Page 9 of Royal Agenda

Aaron, as per usual, wore cargo shorts and a polo shirt—his company’s logo, Mitchell’s Alligator Rescue, embroidered over his left chest area, and flip-flops. The man had no taste in footwear, though Cocoa didn’t seem to mind.

In the role of dutiful husband, Aaron struggled with a portable table and awning. No doubt Cocoa intended to display the beautiful tarts on the table and offer them to the many grandparents and their small grandchildren playing nearby. Toddlers, as he understood, were children aged three and under. A half dozen of them were on the playground, and twice as many adults were watching them.

Ryker moved to take one side of the table and leveled it for Aaron.

“Thanks.” Aaron locked the legs. He slid the umbrella into the hole in the middle of the table and bent down to clamp it in so it wouldn’t lean to either side. “How are you doing?”

“I’m fine, but you are looking shaggy.” Ryker gave him the code that said a possible threat was nearby and they should proceed cautiously.

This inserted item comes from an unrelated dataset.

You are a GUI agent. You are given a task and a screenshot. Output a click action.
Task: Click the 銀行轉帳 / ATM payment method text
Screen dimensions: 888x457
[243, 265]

Aaron was not a member of the SEAL team anymore, having retired a little more than a year ago, but was aware of their protocol. Since his marriage, he’d been less and less available for the team’s casual get-togethers, which was to be expected, and Ryker only disliked him a little because he had found a woman who was much better company than the rest of them.

Aaron stood up and ran his hand through his hair, letting it flop in his eyes. “You have time for a trim?” he asked. Which was code for: Are we leaving or fighting? If he said there was no time, they were fighting. Fighting meant finding a defensible position away from civilians if possible. If he had time, they would proceed to one of their predetermined safe spaces loaded with a stash of weapons and contact the team.

“I do,” he replied. Aaron relaxed only slightly, his eyes scanning for danger.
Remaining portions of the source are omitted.